## 阅读文章
+---+

Flink Oracle CDC简介
flink cdc是在flink的基础上对oracle的数据进行实时采集,底层使用的是debezium框架来实现,debezium使用oracle自带的logminer技术来实现。logminer的采集需要对数据库和采集表添加补充日志,由于oracle18c不支持对数据添加补充日志,所以目前支持的oracle11、12、19三个版本。
Flink Oracle CDC使用
flink oracle cdc 支持sql和api两种方式。oracle需要开启归档日志和补充日志才能完成采集,同时需要提供一个有权限的账号去连接oracle数据库完成实时采集。
归档日志开启方式
# 连接oracle
ORACLE_SID=SID
export ORACLE_SID
sqlplus /nolog
CONNECT sys/password AS SYSDBA
# 开启归档日志
alter system set db_recovery_file_dest_size = 10G;
alter system set db_recovery_file_dest = '/opt/oracle/oradata/recovery_area' scope=spfile;
shutdown immediate;
startup mount;
alter database archivelog;
alter database open;
对数据库和表开启补充日志
-- 开启指定表的所有字段补充日志: 补充日志支持ALL、PRIMARY KEY方式
ALTER TABLE inventory.customers ADD SUPPLEMENTAL LOG DATA (ALL) COLUMNS;
-- 开启数据库的补充日志
ALTER DATABASE ADD SUPPLEMENTAL LOG DATA;
提供一个有权限的用户
sqlplus sys/password@host:port/SID AS SYSDBA;
CREATE TABLESPACE logminer_tbs DATAFILE '/opt/oracle/oradata/SID/logminer_tbs.dbf' SIZE 25M REUSE AUTOEXTEND ON MAXSIZE UNLIMITED;
CREATE USER flinkuser IDENTIFIED BY flinkpw DEFAULT TABLESPACE LOGMINER_TBS QUOTA UNLIMITED ON LOGMINER_TBS;
GRANT CREATE SESSION TO flinkuser;
GRANT SET CONTAINER TO flinkuser;
GRANT SELECT ON V_$DATABASE to flinkuser;
GRANT FLASHBACK ANY TABLE TO flinkuser;
GRANT SELECT ANY TABLE TO flinkuser;
GRANT SELECT_CATALOG_ROLE TO flinkuser;
GRANT EXECUTE_CATALOG_ROLE TO flinkuser;
GRANT SELECT ANY TRANSACTION TO flinkuser;
GRANT LOGMINING TO flinkuser;
GRANT CREATE TABLE TO flinkuser;
-- need not to execute if set scan.incremental.snapshot.enabled=true(default)
GRANT LOCK ANY TABLE TO flinkuser;
GRANT ALTER ANY TABLE TO flinkuser;
GRANT CREATE SEQUENCE TO flinkuser;
GRANT EXECUTE ON DBMS_LOGMNR TO flinkuser;
GRANT EXECUTE ON DBMS_LOGMNR_D TO flinkuser;
GRANT SELECT ON V_$LOG TO flinkuser;
GRANT SELECT ON V_$LOG_HISTORY TO flinkuser;
GRANT SELECT ON V_$LOGMNR_LOGS TO flinkuser;
GRANT SELECT ON V_$LOGMNR_CONTENTS TO flinkuser;
GRANT SELECT ON V_$LOGMNR_PARAMETERS TO flinkuser;
GRANT SELECT ON V_$LOGFILE TO flinkuser;
GRANT SELECT ON V_$ARCHIVED_LOG TO flinkuser;
GRANT SELECT ON V_$ARCHIVE_DEST_STATUS TO flinkuser;
exit;
flink的详细使用请参考官网地址
源码解读
由于源码解读是基于api方式使用的,先要准备源码环境,通过maven引入jar包,并将相关的源码下载下来,就可以在idea里面愉快的阅读和调试源代码。

+---+

## 原始材料
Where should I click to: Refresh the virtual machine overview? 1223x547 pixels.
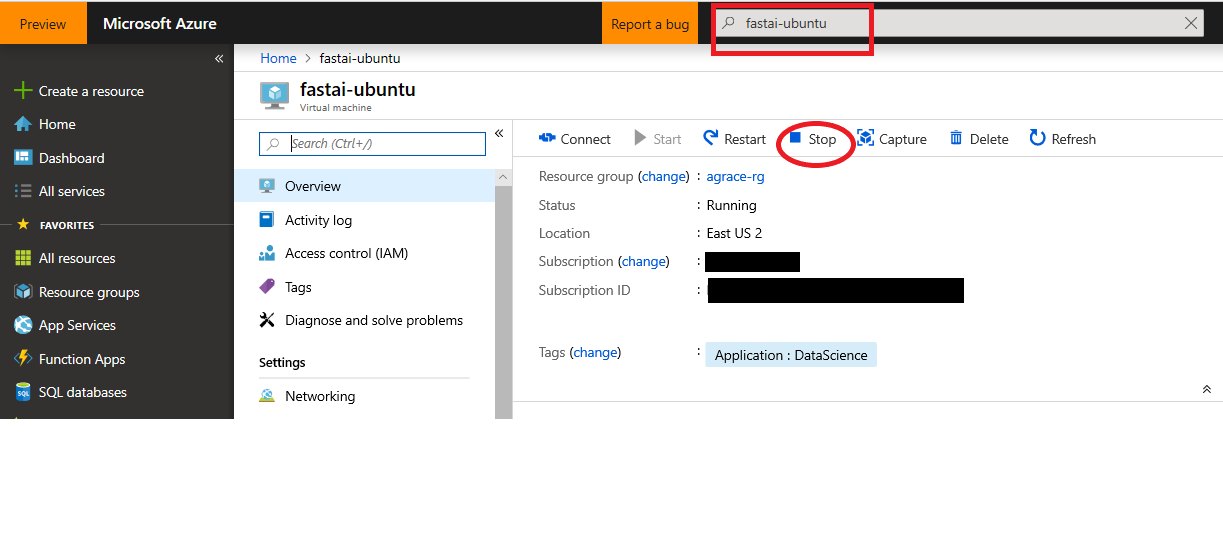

+---+

## 任务说明
根据这篇关于Flink Oracle CDC的文章,目前支持哪几个Oracle版本? 上述材料取自另一来源。

## 问题解答
支持Oracle 11、12、19三个版本。